Local people have reported their belief that some elephants were drunk during their attacks, although there is no confirmed evidence of this. In December 1998, a herd of elephants overran a village in India. Although locals reported that nearby elephants had recently been observed drinking beer which rendered them "unpredictable", officials considered it the least likely explanation for the attack. An attack on another Indian village occurred in October 1999, and again locals believed the reason was drunkenness, but again the theory was not widely accepted. Purportedly drunk elephants raided yet another Indian village again on December 2002, killing six people, which led to the killing of about 200 elephants by locals.
In popular culture
Elephants are ubiquitous in Western popular culture as emblems of the exotic because their unique appearance and size sets them apart from other animals and because, like other African animals such as the giraffe, rhinoceros, and hippopotamus, they are unfamiliar to Western audiences. Popular culture's stock references to elephants rely on this exotic uniqueness. For instance, a "white elephant" is a byword for something expensive, useless and bizarre.

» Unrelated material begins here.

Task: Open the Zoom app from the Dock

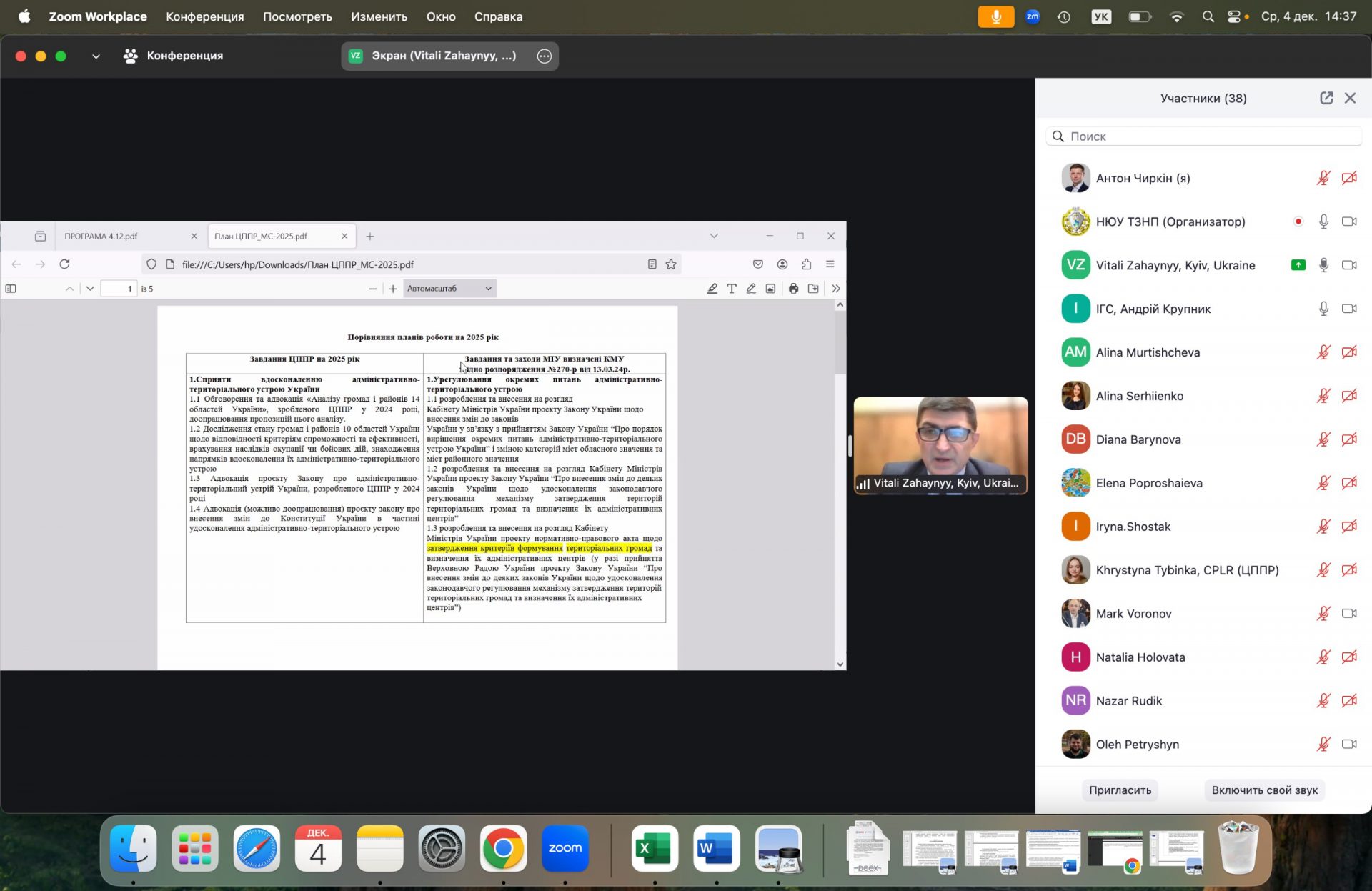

As characters, elephants are relegated largely to children's literature, in which they are generally cast as models of exemplary behaviour, but account for some of this branch of literature's most iconic characters. Many stories tell of isolated young elephants returning to a close-knit community, such as The Elephant’s Child from Rudyard Kipling's Just So Stories (1902), Dumbo (1942) or The Saggy Baggy Elephant (1947). Other elephant heroes given human qualities include Laurent de Brunhoff's anthropomorphic Babar (1935), David McKee's Elmer (1989) and Dr. Seuss's Horton (1940). More than other exotic animals, elephants in fiction are surrogates for humans, with their concern for the community and each other depicted as something to aspire to.